§ **WHAT TO WORK ON**: Print the material below from the line with "Where should I click to: Click the Sylvain" to the line with "(x=158, y=98)", copying each line exactly and including both of those lines.
========================================================================
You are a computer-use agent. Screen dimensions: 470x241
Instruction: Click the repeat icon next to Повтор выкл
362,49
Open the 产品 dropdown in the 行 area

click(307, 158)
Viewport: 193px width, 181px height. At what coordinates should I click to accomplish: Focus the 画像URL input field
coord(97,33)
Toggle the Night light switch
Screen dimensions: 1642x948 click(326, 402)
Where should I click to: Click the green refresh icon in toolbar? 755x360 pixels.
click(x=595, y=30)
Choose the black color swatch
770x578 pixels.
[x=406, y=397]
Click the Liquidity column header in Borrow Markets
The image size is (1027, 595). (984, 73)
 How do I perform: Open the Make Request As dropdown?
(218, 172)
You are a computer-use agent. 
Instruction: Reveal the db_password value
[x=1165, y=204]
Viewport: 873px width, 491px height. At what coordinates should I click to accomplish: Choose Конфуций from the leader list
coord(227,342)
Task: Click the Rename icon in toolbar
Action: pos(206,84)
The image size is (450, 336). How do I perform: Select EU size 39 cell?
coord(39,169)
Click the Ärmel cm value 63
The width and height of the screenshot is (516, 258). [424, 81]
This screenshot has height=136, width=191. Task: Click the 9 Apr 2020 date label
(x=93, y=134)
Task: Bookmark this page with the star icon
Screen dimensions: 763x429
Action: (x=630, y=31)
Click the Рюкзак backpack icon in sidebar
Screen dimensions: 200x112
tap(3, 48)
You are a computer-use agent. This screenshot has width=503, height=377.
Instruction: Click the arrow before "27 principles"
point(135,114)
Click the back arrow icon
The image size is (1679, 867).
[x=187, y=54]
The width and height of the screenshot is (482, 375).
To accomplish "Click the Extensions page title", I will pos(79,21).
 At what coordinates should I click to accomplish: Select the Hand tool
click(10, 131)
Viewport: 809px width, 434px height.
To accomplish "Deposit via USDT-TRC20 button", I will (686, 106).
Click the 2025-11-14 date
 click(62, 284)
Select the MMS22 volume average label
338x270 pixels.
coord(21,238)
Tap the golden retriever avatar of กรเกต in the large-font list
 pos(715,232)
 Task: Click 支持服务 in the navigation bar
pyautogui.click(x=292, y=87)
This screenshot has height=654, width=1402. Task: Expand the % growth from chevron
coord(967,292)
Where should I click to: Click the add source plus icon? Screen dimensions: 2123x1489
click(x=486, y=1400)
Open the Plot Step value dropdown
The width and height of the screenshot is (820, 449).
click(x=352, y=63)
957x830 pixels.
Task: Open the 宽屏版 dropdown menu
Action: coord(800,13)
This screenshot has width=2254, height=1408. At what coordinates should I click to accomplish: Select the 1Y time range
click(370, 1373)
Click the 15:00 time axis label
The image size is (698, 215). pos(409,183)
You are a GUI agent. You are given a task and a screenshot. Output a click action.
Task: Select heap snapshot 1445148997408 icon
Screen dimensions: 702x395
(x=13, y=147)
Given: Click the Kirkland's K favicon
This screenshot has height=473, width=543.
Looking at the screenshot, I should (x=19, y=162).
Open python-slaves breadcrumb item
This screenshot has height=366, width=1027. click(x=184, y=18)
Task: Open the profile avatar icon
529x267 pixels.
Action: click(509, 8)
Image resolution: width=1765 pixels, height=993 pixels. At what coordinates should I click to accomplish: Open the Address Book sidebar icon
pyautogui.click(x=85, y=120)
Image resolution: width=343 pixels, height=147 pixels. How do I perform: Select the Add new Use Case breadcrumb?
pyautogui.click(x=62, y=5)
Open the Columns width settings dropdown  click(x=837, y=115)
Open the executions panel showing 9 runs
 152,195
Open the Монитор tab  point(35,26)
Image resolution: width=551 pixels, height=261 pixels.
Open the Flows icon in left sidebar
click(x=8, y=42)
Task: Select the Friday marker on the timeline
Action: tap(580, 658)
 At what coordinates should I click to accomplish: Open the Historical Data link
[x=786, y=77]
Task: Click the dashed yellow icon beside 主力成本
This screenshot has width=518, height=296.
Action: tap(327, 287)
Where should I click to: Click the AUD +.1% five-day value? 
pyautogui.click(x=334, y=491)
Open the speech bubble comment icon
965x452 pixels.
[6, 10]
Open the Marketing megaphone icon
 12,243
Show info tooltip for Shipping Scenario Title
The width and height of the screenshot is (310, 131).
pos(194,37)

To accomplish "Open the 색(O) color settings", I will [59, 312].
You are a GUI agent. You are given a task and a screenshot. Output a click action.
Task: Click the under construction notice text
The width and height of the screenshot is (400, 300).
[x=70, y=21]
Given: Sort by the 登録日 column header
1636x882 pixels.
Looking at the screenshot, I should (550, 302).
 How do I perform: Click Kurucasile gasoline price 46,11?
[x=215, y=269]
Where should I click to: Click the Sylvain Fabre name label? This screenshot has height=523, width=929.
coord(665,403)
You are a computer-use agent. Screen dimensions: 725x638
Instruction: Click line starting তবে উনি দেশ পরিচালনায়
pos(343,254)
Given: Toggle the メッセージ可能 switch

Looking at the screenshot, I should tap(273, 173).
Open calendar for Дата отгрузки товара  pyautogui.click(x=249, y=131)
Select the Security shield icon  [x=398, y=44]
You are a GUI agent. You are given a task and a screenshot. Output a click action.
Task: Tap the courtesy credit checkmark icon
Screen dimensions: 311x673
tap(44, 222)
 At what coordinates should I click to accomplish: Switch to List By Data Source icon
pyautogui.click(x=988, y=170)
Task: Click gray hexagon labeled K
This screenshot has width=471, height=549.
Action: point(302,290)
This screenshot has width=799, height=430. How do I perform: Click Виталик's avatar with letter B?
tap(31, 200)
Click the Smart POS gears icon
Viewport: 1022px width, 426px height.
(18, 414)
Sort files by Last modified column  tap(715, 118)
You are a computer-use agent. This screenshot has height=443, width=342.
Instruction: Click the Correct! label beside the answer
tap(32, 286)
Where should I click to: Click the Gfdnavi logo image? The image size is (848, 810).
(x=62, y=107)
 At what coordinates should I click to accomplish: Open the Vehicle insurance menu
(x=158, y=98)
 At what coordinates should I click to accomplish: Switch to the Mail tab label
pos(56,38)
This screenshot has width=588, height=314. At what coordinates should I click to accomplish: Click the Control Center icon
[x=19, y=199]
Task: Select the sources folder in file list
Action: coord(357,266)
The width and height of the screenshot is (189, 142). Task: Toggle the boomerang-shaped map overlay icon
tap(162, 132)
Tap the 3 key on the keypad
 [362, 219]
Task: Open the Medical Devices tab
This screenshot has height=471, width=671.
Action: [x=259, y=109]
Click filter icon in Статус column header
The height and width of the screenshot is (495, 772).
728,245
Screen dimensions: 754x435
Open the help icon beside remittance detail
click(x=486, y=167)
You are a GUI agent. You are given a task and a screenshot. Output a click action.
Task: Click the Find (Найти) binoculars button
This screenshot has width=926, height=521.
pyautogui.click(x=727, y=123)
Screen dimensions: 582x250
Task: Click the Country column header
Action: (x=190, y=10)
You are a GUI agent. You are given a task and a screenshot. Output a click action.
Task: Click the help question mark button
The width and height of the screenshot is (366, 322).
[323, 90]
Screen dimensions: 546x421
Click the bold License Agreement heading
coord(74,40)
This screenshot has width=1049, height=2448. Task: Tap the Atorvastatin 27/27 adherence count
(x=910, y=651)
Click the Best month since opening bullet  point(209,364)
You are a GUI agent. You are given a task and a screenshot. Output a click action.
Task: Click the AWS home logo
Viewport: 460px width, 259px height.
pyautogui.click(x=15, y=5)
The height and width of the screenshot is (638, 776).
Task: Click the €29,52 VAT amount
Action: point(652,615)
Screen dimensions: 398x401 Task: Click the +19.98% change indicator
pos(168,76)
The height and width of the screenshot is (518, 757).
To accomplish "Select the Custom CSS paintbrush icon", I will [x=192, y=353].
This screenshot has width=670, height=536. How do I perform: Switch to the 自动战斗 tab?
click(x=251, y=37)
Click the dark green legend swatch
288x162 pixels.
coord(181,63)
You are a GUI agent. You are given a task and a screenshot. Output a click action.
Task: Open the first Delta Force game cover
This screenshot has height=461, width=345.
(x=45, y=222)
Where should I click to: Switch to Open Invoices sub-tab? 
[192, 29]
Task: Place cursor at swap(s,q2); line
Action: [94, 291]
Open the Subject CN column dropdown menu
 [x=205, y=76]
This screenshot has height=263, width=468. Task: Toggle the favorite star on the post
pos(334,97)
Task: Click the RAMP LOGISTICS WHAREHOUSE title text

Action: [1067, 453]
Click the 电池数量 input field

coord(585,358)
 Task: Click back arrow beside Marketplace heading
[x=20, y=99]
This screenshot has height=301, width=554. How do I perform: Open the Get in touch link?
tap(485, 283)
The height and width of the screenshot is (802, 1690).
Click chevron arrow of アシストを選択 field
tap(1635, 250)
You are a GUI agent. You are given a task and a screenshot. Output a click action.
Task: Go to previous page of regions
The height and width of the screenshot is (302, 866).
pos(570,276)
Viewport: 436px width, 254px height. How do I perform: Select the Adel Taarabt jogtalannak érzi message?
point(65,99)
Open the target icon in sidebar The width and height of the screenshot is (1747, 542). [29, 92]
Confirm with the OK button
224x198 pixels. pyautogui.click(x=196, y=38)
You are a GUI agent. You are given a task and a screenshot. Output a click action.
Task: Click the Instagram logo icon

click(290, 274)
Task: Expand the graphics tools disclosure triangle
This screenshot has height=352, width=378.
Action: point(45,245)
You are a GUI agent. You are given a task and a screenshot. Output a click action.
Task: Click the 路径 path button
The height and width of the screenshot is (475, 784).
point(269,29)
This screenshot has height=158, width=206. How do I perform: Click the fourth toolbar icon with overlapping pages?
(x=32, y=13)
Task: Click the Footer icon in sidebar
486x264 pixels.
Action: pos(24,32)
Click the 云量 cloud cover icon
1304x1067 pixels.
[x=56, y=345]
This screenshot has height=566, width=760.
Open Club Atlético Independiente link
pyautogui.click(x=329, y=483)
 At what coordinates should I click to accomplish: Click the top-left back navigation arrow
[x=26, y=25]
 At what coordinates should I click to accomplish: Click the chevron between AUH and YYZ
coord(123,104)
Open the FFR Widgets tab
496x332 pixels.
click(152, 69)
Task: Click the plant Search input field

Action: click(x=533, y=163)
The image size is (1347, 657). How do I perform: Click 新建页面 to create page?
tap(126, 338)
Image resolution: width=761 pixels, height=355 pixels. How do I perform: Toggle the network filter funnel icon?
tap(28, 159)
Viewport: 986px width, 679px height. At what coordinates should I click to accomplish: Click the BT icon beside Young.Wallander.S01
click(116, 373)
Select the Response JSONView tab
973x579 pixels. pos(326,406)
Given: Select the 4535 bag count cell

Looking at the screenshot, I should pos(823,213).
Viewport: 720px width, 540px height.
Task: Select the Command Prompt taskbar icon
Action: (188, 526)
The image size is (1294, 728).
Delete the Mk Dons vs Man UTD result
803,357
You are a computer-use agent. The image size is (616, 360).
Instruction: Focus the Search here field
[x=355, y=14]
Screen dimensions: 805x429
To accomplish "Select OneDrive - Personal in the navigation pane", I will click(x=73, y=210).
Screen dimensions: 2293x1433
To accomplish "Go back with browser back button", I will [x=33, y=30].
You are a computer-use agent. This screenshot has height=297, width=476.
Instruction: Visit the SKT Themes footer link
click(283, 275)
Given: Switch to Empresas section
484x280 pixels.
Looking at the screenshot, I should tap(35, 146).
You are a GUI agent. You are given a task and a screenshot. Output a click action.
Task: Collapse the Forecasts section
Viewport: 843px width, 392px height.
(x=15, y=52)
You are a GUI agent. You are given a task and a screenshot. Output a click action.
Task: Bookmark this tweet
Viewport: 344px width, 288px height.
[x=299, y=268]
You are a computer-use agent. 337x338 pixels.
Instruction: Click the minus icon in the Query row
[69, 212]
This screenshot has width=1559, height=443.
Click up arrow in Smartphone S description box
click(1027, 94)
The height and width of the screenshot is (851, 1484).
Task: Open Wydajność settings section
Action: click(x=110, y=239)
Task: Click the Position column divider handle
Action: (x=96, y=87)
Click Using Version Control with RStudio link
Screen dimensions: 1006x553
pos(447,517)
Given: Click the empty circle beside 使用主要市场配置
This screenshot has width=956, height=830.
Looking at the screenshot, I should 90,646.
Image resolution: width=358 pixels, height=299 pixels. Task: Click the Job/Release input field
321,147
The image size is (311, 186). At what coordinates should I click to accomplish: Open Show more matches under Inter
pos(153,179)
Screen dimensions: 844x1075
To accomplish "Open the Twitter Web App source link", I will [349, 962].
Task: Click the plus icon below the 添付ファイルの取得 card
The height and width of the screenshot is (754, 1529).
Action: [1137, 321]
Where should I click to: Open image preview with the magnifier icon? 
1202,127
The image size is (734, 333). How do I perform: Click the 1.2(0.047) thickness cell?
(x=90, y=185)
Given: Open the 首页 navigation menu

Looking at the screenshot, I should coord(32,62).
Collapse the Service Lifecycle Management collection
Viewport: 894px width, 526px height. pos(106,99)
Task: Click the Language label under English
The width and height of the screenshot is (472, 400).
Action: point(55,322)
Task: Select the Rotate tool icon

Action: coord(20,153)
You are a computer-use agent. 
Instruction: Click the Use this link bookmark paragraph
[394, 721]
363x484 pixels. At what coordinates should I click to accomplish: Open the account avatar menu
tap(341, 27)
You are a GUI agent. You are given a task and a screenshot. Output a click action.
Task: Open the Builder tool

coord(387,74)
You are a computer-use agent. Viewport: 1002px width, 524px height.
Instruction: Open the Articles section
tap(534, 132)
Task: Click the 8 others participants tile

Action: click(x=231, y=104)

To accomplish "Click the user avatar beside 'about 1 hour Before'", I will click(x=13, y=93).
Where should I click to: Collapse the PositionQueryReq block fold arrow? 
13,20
========================================================================
§ **CORRECT ANSWER**:
Where should I click to: Click the Sylvain Fabre name label? This screenshot has height=523, width=929.
coord(665,403)
You are a computer-use agent. Screen dimensions: 725x638
Instruction: Click line starting তবে উনি দেশ পরিচালনায়
pos(343,254)
Given: Toggle the メッセージ可能 switch

Looking at the screenshot, I should tap(273, 173).
Open calendar for Дата отгрузки товара  pyautogui.click(x=249, y=131)
Select the Security shield icon  [x=398, y=44]
You are a GUI agent. You are given a task and a screenshot. Output a click action.
Task: Tap the courtesy credit checkmark icon
Screen dimensions: 311x673
tap(44, 222)
 At what coordinates should I click to accomplish: Switch to List By Data Source icon
pyautogui.click(x=988, y=170)
Task: Click gray hexagon labeled K
This screenshot has width=471, height=549.
Action: point(302,290)
This screenshot has width=799, height=430. How do I perform: Click Виталик's avatar with letter B?
tap(31, 200)
Click the Smart POS gears icon
Viewport: 1022px width, 426px height.
(18, 414)
Sort files by Last modified column  tap(715, 118)
You are a computer-use agent. This screenshot has height=443, width=342.
Instruction: Click the Correct! label beside the answer
tap(32, 286)
Where should I click to: Click the Gfdnavi logo image? The image size is (848, 810).
(x=62, y=107)
 At what coordinates should I click to accomplish: Open the Vehicle insurance menu
(x=158, y=98)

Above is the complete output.